Sulla direzione Pd, oggi ho scritto questo per i giornali locali del gruppo l’Espresso
Matteo Renzi non ha ceduto di un millimetro sull’Italicum, la minoranza Pd però non è “asfaltata”. Se è vero, come hanno scritto i giornali, che il segretario puntava – con l’improvvisa convocazione della direzione del Pd – a fotografare la spaccatura nel fronte dei suoi oppositori, a isolare i “seniores” (Bersani, D’Alema, Bindi) e gli “irriducibili” (Fassina, Cuperlo) incorporando il grosso degli ultimi quarantenni che ancora non si erano renzizzati, la missione del segretario non è riuscita. La direzione ha approvato, coi numeri larghi che Renzi si è guadagnato alle primarie, la blindatura e l’accelerazione sulla riforma; ma la minoranza Pd, dopo giorni durissimi in cui il grosso degli osservatori le aveva già cantato il requiem, ha trovato per una volta la forza di non dividersi e di insistere sulle modifiche che il segretario nega. I prossimi venti giorni, quelli che mancano all’arrivo in aula dell’Italicum il 27 aprile, apriranno a questo punto, comunque vada, una fase nuova, al momento non facile da immaginare.
Può aiutare, per una volta, invece di porsi la domanda su “cosa farà la minoranza Pd” provare a chiedersi: che cosa vuole Renzi? Vuole portare a casa al più presto la legge elettorale, non c’è dubbio, senza tornare al senato per modificarla. Più approfonditamente vuole una “democrazia decidente”, come ha detto, ed era chiaro che con quel decidente egli intende: decido io. Ci sarebbe molto da dire su questa concezione della democrazia per cui la politica è solo “decidere” e non conta più niente rappresentare, sulla sua compatibilità con quella che formalmente resta, e resterà anche dopo la riforma, una democrazia parlamentare. Ci sono però due questioni politiche più precise che il dibattito di ieri gli ha posto: dove vuole portare Renzi il suo partito e la legislatura?
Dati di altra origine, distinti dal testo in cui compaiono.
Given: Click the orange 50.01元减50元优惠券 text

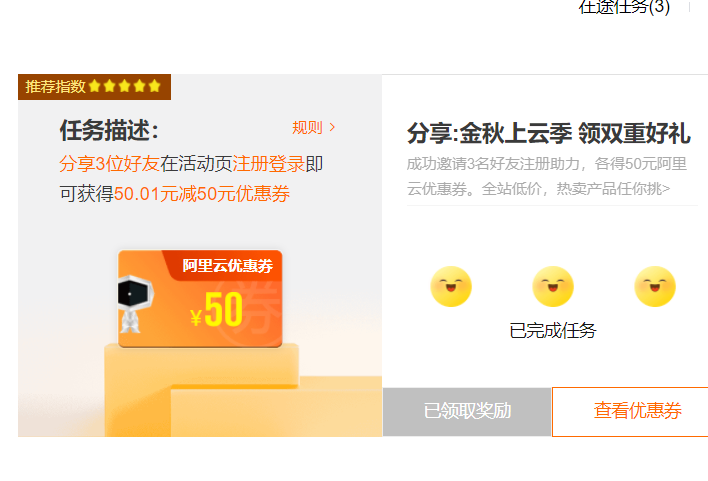Looking at the screenshot, I should coord(202,194).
Punto primo: gliel’ha posto Speranza. Renzi vuole spaccare il Pd? Perché questo succederà, abbiamo capito ieri, se l’Italicum non dovesse cambiare. Da questo punto di vista non è essenziale (anche se farà la differenza) sapere se e quanti deputati arriveranno fino in fondo sul no alla riforma e quanti si “convertiranno” strada facendo alla ragion di partito. Il punto è che il premier, che è anche segretario del Pd, in quel caso avrà deliberatamente scelto una via che divide il suo partito, che spingerà al margine alcune personalità molto amate e rappresentative della sinistra (Bersani?) e che provocherà probabilmente le dimissioni di un capogruppo (Speranza) e forse di altri, con tutte le conseguenze del caso. È questo che vuole Renzi? Davvero pensa di essere così forte da non dover subire alcuna conseguenza, anche elettorale, in uno scenario del genere? Questa domanda non è un “ricatto” ma una constatazione. Finché si tratta di “scalare” il partito, di vincere una battaglia politica, è un conto, ma qui la questione è un’altra. Il segretario del Pd, in nome della “vocazione maggioritaria” peraltro, vuole espellere la sinistra dal Pd? Renzi ieri ha detto di non voler regalare la parola “sinistra” a nessuno, suggerendo una riflessione nel Pd su cosa sia la sinistra oggi. Benissimo. Ma qualunque cosa sia, pensa di poter rappresentare la sinistra di governo da solo? Intende che il suo Pd non aspira più a essere la casa della sinistra, ma solo della sinistra renziana? Le parole di alcuni renziani che hanno risposto a Speranza che anche senza un pezzo di Pd “la base delle riforme è ampia, perché un pezzo di Fi le vota” suonano da questo punto di vista assai poco rassicuranti.
Secondo punto: la legislatura. Lo scenario è stato descritto da D’Attorre: dopo un’approvazione dell’Italicum che avvenisse in un clima di guerra nel Pd (oltre che con tutte le forze di opposizione e con la maggioranza di Forza Italia), cosa sarebbe delle riforme istituzionali al senato? La stagione delle riforme ne uscirebbe gravemente compromessa, e Renzi lo sa. Cosa significa dunque questa accelerazione sull’Italicum? È credibile, dopo una battaglia come quella che si annuncia, che con una legge elettorale appena approvata e il Vietnam su tutto il resto, resti deciso che la legislatura finirà nel 2018? Può anche essere una strategia, intendiamoci. Non è un dogma che questa legislatura debba durare cinque anni, anzi. Ma se il voto anticipato è diventato la strategia del presidente del consiglio, se viene prima anche dell’obiettivo di condurre in porto la riforma della costituzione, forse sarebbe bene saperlo.